Luego, al recuerdo súbito de sus ropas perdidas, dejó caer el objeto y comenzó a maldecir. En la penumbra, las voces blasfemaban disputando. Un hombre entró y, con los brazos caídos, permaneció inmóvil, repitiendo desde el umbral:
—¡Una jugada de los demonios! ¡Una jugada de los demonios!
Algunos hurgaban en los cofres inundados en busca de tabaco. Jadeaban y chillaban con la cabeza hundida en el cofre:
—¡Mira esto, Jack…! ¡Ven acá, Sam! Mira mis trajes de tierra, estropeados para siempre.
Un marinero blasfemaba con la voz llena de lágrimas, levantando un par de pantalones chorreantes. Nadie lo miraba. De pronto, el gato hizo su aparición. Fue ovacionado con entusiasmo, pasando de mano en mano, acariciado entre un murmullo de apelativos mimosos. Se preguntaban dónde habría pasado la tormenta y disputaban sobre ese problema. Una discusión ociosa se entabló. Dos hombres entraron con un cubo de agua fresca. Todos se agruparon en torno; pero Tom , flaco y maullando, con todos los pelos erizados, se acercó y fue el primero en beber. Un par de hombres se encaminaron hacia la popa en busca de aceite y galleta.

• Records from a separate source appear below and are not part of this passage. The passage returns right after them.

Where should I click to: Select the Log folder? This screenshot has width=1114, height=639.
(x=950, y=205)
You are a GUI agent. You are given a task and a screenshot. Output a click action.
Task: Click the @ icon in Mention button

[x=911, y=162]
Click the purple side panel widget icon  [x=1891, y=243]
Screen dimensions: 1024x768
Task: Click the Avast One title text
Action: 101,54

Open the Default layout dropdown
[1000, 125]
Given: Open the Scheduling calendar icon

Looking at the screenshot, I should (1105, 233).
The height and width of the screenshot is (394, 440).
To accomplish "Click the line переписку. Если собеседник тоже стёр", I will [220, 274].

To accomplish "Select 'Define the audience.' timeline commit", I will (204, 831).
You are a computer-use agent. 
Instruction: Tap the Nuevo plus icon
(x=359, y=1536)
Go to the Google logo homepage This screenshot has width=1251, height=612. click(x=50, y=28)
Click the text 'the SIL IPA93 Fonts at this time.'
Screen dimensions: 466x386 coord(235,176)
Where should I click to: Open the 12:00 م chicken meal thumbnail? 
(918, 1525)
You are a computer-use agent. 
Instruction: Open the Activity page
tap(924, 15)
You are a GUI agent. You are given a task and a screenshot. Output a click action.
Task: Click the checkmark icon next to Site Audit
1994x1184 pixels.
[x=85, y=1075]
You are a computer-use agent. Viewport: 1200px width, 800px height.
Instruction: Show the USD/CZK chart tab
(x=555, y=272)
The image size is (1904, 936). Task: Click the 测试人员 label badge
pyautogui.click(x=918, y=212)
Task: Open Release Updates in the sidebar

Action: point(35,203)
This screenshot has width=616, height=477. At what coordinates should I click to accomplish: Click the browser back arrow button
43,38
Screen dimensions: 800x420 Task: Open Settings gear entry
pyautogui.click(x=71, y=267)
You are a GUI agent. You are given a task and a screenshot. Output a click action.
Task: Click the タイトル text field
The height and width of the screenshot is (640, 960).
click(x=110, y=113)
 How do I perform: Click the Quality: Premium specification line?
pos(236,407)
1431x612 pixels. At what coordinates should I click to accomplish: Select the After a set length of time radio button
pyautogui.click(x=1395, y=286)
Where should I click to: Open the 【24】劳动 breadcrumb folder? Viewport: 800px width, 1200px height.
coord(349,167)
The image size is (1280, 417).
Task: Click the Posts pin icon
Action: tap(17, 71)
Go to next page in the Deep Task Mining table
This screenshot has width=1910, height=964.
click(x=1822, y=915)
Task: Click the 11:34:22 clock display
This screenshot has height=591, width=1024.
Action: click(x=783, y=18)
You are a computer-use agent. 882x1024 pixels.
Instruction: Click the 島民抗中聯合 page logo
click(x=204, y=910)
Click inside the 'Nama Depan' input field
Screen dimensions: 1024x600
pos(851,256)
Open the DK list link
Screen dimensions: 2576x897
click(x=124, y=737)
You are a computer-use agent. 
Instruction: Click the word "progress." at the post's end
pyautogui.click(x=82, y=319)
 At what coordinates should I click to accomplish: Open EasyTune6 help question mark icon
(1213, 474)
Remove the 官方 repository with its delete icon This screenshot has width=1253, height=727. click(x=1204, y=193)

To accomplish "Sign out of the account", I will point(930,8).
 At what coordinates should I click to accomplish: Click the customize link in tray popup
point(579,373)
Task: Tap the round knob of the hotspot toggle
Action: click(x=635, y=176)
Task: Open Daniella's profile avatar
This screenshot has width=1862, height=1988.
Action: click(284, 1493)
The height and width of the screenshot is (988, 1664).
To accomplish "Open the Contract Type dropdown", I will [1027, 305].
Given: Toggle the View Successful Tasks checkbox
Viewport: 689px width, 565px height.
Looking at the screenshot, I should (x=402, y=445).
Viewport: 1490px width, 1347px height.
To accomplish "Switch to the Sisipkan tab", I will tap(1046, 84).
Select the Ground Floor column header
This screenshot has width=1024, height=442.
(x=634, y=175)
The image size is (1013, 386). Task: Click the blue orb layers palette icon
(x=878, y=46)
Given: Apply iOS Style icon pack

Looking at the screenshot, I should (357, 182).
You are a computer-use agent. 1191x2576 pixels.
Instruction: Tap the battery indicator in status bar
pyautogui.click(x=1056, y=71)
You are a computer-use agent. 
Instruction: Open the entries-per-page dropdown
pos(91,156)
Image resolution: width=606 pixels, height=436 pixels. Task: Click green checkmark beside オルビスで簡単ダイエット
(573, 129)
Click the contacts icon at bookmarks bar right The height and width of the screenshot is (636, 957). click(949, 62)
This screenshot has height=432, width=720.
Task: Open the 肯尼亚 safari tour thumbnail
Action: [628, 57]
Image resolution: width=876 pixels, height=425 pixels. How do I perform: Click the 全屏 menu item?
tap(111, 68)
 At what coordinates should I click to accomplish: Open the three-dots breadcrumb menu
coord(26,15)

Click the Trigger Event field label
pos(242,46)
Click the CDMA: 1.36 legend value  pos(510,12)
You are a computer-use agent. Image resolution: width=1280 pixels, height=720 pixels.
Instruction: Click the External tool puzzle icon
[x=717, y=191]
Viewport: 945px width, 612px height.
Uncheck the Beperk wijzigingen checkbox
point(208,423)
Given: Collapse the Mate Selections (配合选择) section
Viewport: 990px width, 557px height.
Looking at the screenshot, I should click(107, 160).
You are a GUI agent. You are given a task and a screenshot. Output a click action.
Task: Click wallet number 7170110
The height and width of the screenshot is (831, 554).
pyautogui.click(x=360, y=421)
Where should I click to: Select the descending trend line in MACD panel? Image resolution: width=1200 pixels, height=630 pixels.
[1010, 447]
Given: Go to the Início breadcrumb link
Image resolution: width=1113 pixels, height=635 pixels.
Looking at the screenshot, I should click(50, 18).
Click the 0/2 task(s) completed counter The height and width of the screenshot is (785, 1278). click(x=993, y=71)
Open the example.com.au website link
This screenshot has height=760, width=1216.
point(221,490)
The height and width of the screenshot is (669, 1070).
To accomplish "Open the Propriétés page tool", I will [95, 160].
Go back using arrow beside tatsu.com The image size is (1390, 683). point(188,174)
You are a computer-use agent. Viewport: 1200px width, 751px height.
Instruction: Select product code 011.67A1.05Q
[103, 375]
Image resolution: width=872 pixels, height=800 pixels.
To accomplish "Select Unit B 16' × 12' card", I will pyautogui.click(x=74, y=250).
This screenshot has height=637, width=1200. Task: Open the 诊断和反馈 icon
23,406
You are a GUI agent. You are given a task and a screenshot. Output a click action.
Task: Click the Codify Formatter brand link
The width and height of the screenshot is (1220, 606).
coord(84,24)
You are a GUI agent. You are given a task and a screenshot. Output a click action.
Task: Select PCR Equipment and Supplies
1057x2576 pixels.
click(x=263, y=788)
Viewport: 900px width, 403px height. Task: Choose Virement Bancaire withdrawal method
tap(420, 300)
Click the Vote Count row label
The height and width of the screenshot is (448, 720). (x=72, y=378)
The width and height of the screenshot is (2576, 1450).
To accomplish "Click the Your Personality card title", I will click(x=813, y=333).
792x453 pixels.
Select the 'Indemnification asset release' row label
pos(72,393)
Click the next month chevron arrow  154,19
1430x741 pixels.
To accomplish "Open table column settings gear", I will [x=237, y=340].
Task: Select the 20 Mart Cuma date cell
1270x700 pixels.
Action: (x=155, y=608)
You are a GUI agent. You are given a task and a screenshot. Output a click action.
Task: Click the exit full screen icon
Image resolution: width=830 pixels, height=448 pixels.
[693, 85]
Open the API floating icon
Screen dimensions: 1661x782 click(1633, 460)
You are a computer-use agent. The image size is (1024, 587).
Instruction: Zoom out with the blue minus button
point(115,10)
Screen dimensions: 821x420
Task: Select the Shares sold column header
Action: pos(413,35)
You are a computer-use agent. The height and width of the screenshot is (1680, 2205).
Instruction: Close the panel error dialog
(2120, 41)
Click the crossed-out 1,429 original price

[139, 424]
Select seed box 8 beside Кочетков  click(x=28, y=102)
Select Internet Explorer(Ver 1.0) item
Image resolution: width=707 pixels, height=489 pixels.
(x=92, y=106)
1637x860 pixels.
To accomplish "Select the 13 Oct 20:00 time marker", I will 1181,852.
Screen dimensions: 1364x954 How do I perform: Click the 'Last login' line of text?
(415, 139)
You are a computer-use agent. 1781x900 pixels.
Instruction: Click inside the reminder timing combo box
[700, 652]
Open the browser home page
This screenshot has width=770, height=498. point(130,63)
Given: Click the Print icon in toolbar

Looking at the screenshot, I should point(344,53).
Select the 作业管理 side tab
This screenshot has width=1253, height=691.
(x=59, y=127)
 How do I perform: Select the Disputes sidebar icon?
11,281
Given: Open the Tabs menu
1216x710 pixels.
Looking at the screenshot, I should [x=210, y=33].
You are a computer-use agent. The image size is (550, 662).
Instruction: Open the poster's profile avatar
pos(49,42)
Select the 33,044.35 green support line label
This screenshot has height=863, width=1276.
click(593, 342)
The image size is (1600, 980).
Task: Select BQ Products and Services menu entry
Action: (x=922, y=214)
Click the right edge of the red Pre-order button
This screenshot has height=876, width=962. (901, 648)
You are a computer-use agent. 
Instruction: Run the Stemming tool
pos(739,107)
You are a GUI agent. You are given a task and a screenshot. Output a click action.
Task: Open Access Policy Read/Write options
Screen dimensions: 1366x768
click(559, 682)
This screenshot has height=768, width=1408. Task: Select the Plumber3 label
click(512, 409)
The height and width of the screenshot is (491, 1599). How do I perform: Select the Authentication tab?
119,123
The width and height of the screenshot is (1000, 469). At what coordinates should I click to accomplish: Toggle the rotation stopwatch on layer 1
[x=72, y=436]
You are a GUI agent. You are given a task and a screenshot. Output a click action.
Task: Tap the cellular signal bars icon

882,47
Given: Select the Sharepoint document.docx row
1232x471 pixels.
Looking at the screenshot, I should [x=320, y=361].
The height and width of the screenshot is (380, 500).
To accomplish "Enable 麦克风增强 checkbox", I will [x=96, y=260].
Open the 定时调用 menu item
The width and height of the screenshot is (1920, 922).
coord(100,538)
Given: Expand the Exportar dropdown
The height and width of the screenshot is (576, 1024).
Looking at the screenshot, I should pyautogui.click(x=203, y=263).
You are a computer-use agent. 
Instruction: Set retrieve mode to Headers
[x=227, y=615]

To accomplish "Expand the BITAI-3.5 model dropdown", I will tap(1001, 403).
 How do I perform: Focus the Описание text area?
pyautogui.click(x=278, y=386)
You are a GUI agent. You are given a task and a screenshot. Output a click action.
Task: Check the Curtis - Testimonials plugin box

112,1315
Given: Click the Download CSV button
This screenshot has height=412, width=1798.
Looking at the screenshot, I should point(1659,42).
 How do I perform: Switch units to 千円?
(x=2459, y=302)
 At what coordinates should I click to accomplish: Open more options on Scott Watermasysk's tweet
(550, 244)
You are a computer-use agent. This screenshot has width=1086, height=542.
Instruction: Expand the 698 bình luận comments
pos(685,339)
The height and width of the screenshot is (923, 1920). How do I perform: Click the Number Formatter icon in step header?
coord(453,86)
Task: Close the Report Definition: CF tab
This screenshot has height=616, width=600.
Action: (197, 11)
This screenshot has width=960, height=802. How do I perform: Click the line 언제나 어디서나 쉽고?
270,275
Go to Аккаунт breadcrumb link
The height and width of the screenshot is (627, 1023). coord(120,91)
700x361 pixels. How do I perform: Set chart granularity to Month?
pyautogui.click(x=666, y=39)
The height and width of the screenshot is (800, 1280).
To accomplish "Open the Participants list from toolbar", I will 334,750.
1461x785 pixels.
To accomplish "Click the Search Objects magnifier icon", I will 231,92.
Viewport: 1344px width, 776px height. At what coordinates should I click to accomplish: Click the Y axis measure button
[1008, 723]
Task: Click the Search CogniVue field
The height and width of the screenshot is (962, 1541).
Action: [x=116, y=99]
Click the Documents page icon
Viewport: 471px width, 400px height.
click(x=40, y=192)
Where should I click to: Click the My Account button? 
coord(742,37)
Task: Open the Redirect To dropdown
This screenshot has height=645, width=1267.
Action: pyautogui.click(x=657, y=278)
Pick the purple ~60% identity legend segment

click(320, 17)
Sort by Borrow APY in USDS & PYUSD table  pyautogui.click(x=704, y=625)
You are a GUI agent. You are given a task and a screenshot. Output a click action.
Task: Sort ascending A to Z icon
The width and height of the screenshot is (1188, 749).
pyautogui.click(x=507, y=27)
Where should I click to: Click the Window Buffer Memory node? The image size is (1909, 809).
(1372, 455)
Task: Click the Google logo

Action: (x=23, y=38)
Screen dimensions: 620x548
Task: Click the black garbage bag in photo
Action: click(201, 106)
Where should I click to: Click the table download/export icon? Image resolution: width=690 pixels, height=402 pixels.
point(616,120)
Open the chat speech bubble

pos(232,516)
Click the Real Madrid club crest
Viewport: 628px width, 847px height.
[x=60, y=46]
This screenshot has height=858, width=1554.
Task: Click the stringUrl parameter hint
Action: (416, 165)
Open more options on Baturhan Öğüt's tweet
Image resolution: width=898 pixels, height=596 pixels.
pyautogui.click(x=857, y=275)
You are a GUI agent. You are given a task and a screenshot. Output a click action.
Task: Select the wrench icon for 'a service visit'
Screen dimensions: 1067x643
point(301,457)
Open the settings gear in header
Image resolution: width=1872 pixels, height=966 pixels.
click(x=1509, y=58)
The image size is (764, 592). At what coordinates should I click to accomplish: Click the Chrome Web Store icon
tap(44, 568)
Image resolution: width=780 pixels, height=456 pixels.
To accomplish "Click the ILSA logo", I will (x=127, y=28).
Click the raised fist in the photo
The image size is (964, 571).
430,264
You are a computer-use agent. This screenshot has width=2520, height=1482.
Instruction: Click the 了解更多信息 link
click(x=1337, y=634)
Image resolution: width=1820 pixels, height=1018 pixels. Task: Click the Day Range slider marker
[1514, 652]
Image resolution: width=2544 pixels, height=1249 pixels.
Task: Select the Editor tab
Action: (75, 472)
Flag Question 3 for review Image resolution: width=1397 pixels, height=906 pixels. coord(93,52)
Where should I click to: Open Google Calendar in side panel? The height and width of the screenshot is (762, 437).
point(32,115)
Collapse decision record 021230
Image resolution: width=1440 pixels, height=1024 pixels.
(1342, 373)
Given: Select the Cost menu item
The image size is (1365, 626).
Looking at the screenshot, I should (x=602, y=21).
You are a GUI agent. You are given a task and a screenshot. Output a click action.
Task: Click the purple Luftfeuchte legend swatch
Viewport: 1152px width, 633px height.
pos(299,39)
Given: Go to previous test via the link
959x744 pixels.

Entonces, bajo la luz amarilla, descansando de secar la cubierta, masticaron duros mendrugos y tomaron el partido de burlarse bien o mal de la mala suerte. Los marineros se aparearon para el uso de las literas. Se establecieron tumos para llevar las botas y los impermeables. Se llamaban uno a otros «viejos» e «hijito» con voces joviales. Sonaron amistosas palmadas. Se gritaban bromas. Uno o dos durmientes, tendidos sobre el mismo suelo húmedo, se hacían una almohada con sus brazos doblados y muchos fumaban sentados sobre la escotilla. A través de la ligera bruma azul, los rostros deshechos parecían apaciguados y brillantes los ojos. El contramaestre asomó la cabeza por la puerta entreabierta.
—Relevad al timonel, alguno —gritó—. Son las seis. Al diablo si el viejo Singleton no lleva allí más de treinta horas. ¡Sois un bonito hato!
Y dio un portazo.
—El cuarto de guardia arriba —dijo alguien.
—¡Eh, Donkin, te toca el relevo! —gritaron simultáneamente tres o cuatro voces.